This is the 2007 version. Click here for the 2017 chapter 05 table of contents.

Conditional Immune Response

A potentially important application of Pavlovian conditioning involves the body's immune system. Like other body systems, it can be activated or suppressed through classical conditioning. This has exciting implications. If learning can stimulate immune system activity, people should be able to arrange conditions to improve health or healing. Perhaps humans have already been doing this for thousands of years. Classical conditioning may shed a light on healing rituals and trances practiced by pre-modern cultures.

An early experiment reported by Schmeck (1985) involved a team of researchers at the University of Alabama medical school. They studied effects of classical conditioning on activity of natural killer cells (NK cells) that destroy germs and other invaders in the body. In the experiment, mice were exposed for three hours at a time to a powerful odor (camphor ). Exposure to this odor, by itself, had no effect on the mice.

● **Screenshot grounding data**:
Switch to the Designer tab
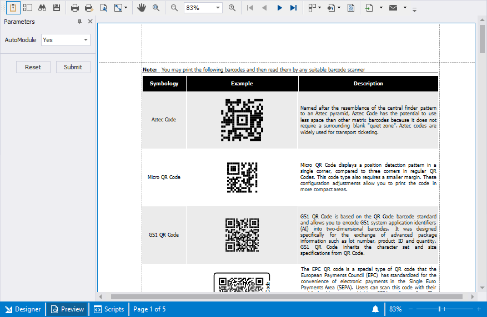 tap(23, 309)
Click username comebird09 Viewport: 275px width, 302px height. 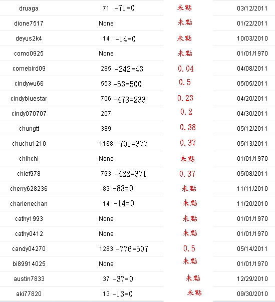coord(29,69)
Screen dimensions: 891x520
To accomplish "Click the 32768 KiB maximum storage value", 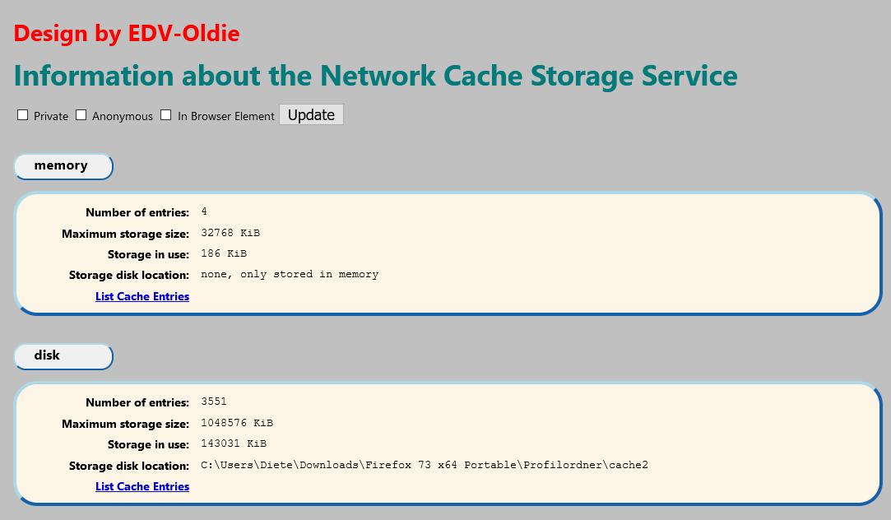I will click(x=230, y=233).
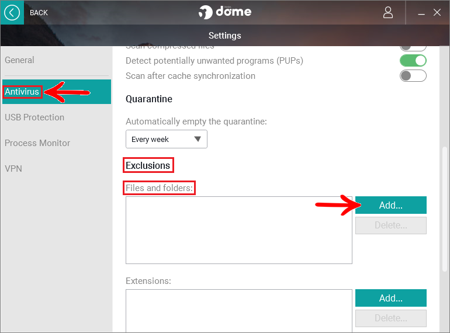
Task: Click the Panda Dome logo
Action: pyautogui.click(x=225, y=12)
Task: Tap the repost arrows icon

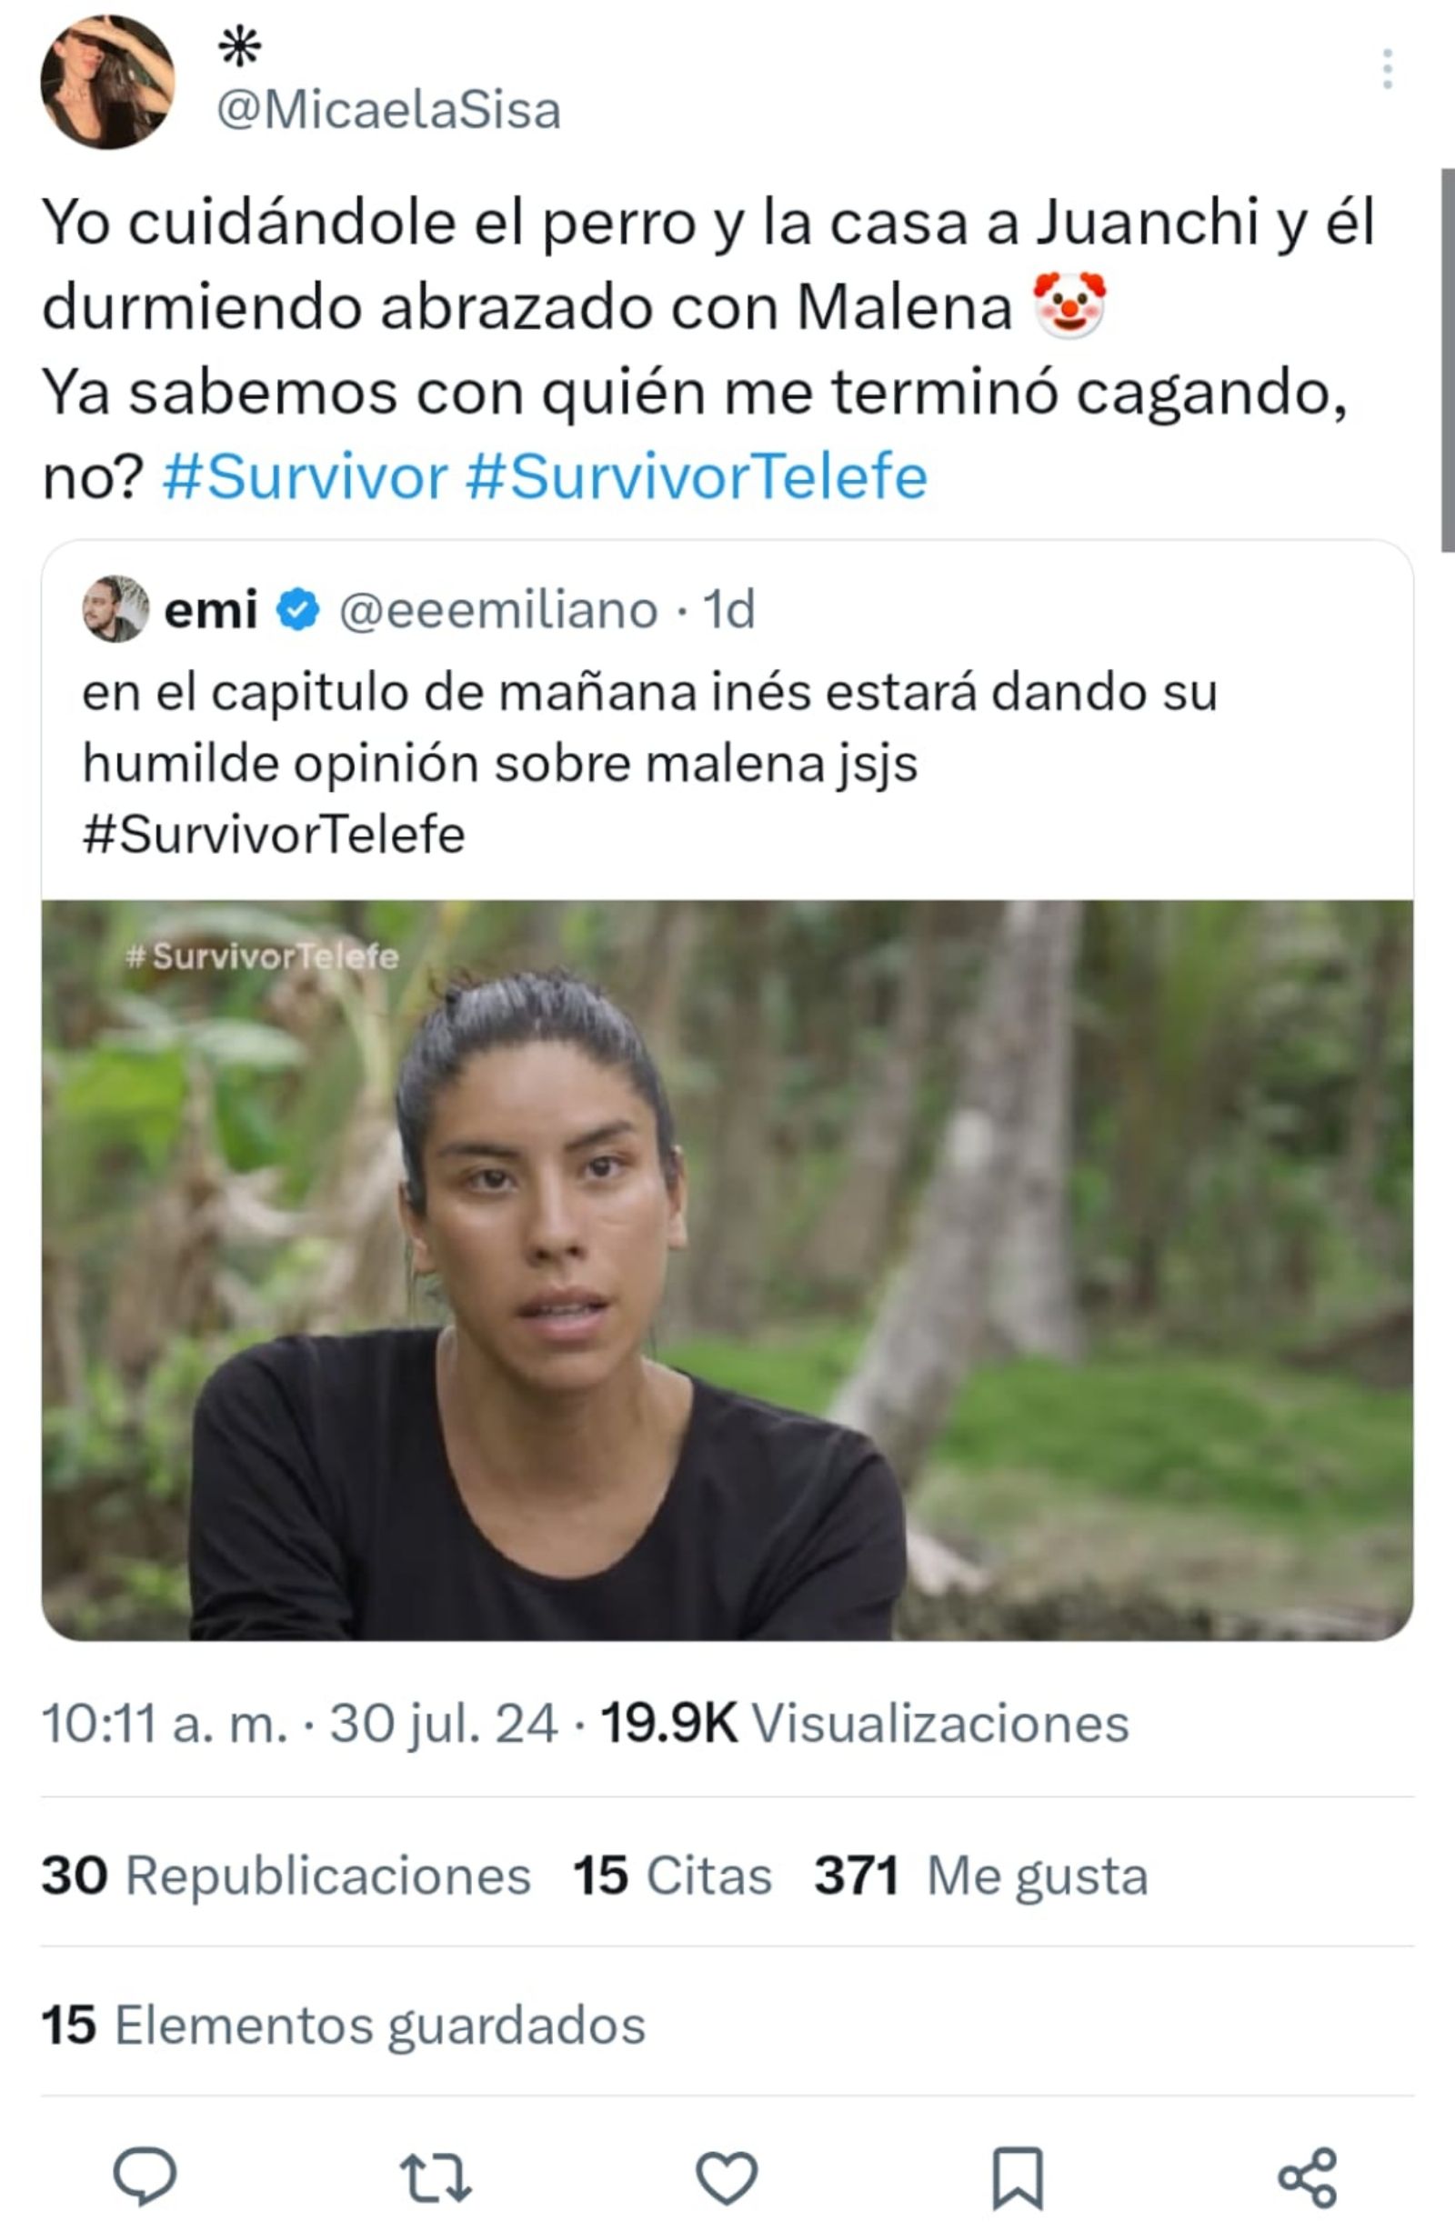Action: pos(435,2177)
---
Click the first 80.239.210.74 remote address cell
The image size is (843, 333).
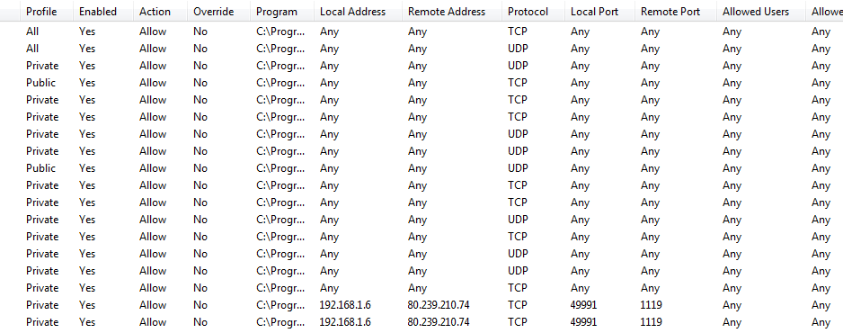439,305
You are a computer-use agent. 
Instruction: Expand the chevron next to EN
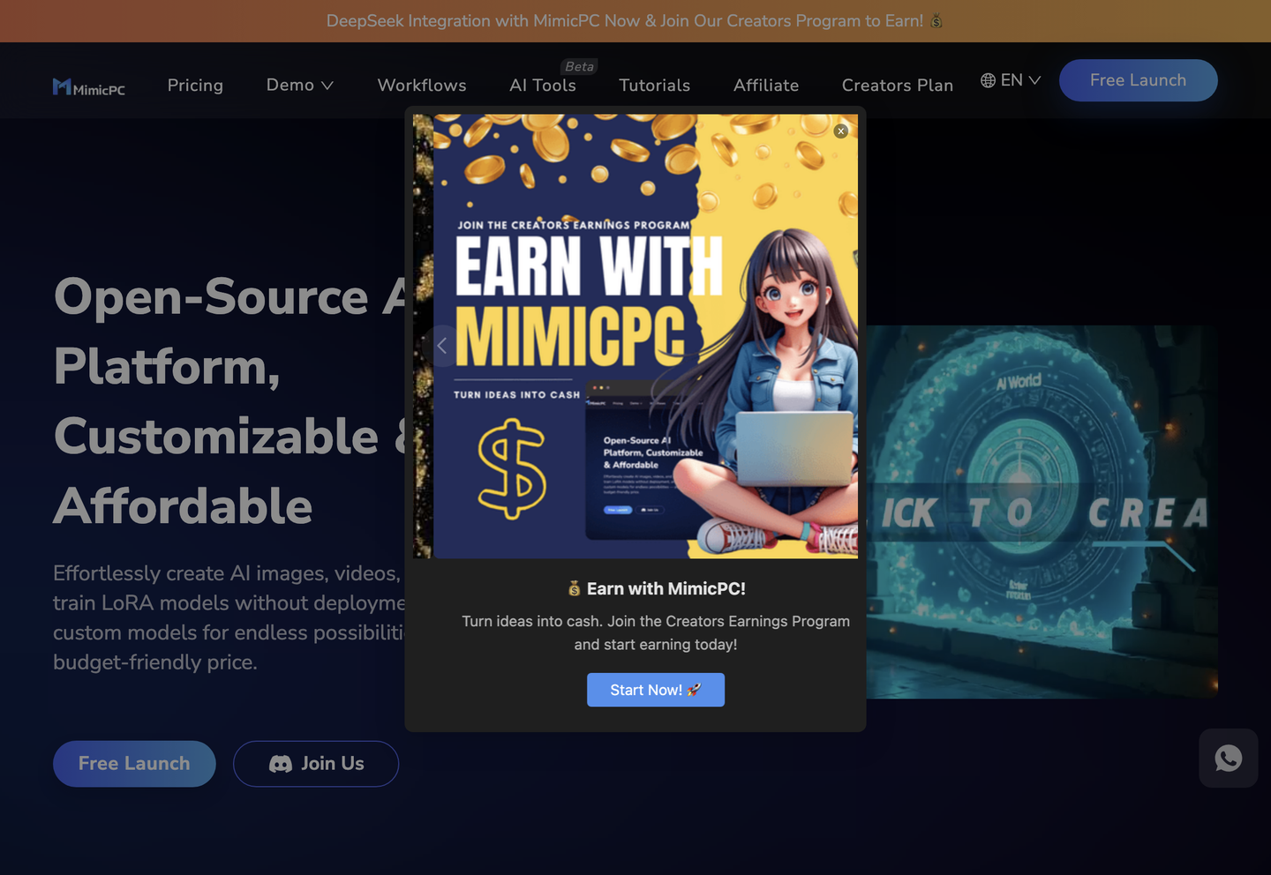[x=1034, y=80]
---
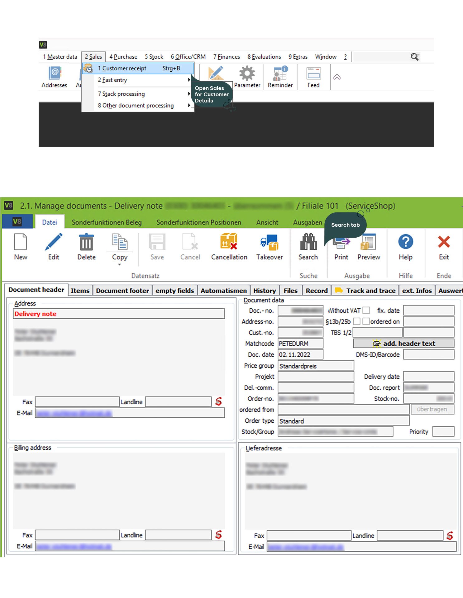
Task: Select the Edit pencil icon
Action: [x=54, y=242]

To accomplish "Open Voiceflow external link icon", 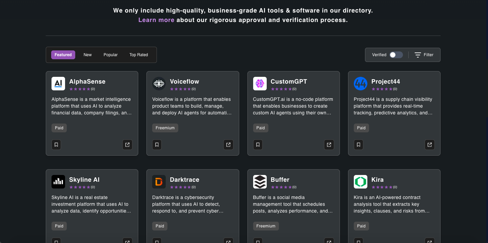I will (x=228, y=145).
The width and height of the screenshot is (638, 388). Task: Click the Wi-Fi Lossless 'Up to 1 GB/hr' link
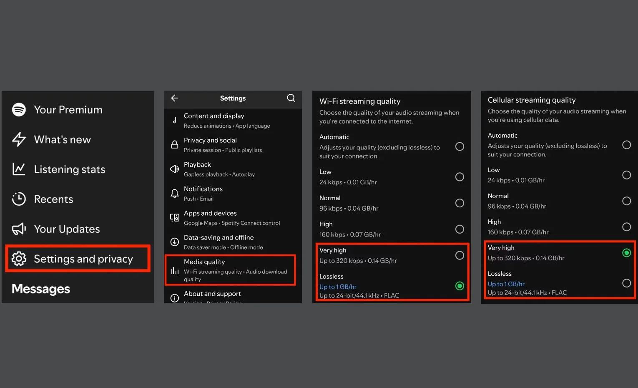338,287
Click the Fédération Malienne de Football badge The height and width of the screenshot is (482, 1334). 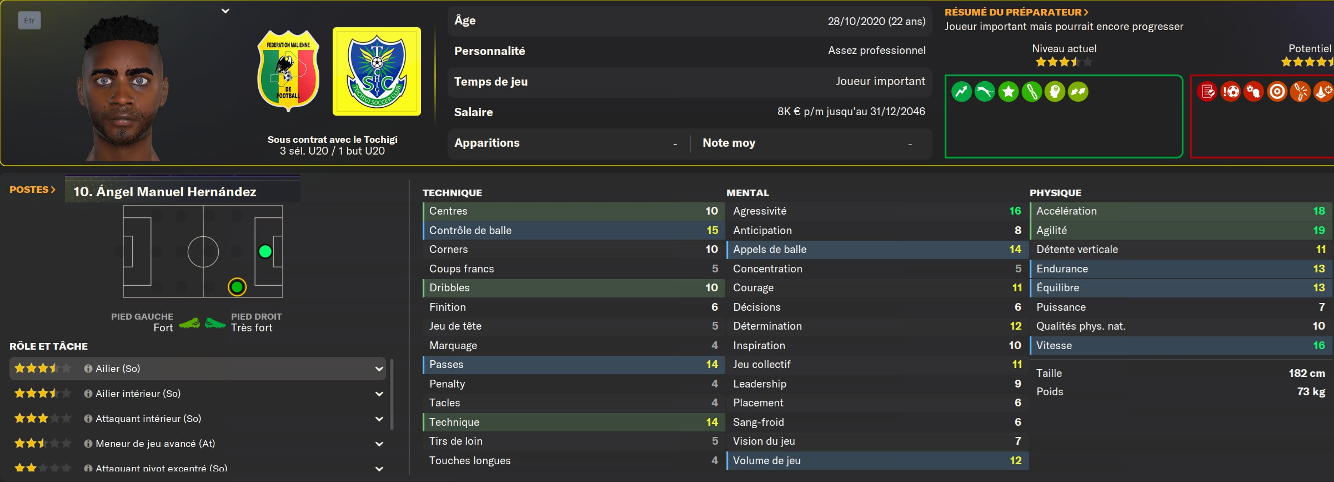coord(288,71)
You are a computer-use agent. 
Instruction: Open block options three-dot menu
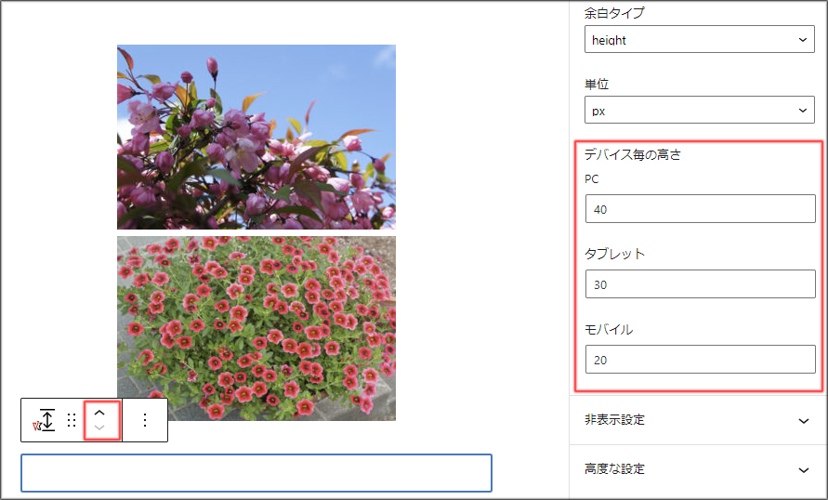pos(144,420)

● **EXERCISE TASKS**:
1: From the passage on conditional immune response, write out the stretch from "This is the" through "by pre-modern cultures.".
2: List every year that appears in the passage on conditional immune response.
3: Summarize the passage on conditional immune response in two sentences.

● **ANSWERS IN ORDER**:
1:
This is the 2007 version. Click here for the 2017 chapter 05 table of contents.

Conditional Immune Response

A potentially important application of Pavlovian conditioning involves the body's immune system. Like other body systems, it can be activated or suppressed through classical conditioning. This has exciting implications. If learning can stimulate immune system activity, people should be able to arrange conditions to improve health or healing. Perhaps humans have already been doing this for thousands of years. Classical conditioning may shed a light on healing rituals and trances practiced by pre-modern cultures.

2: 2007, 2017, 1985

3: Classical conditioning can activate or suppress the immune system, which suggests that people could arrange conditions to improve health or healing and may shed light on the healing rituals and trances of pre-modern cultures. In an early experiment reported by Schmeck (1985), researchers at the University of Alabama medical school studied the effect of conditioning on natural killer cells by exposing mice to the odor of camphor, which by itself had no effect on the mice.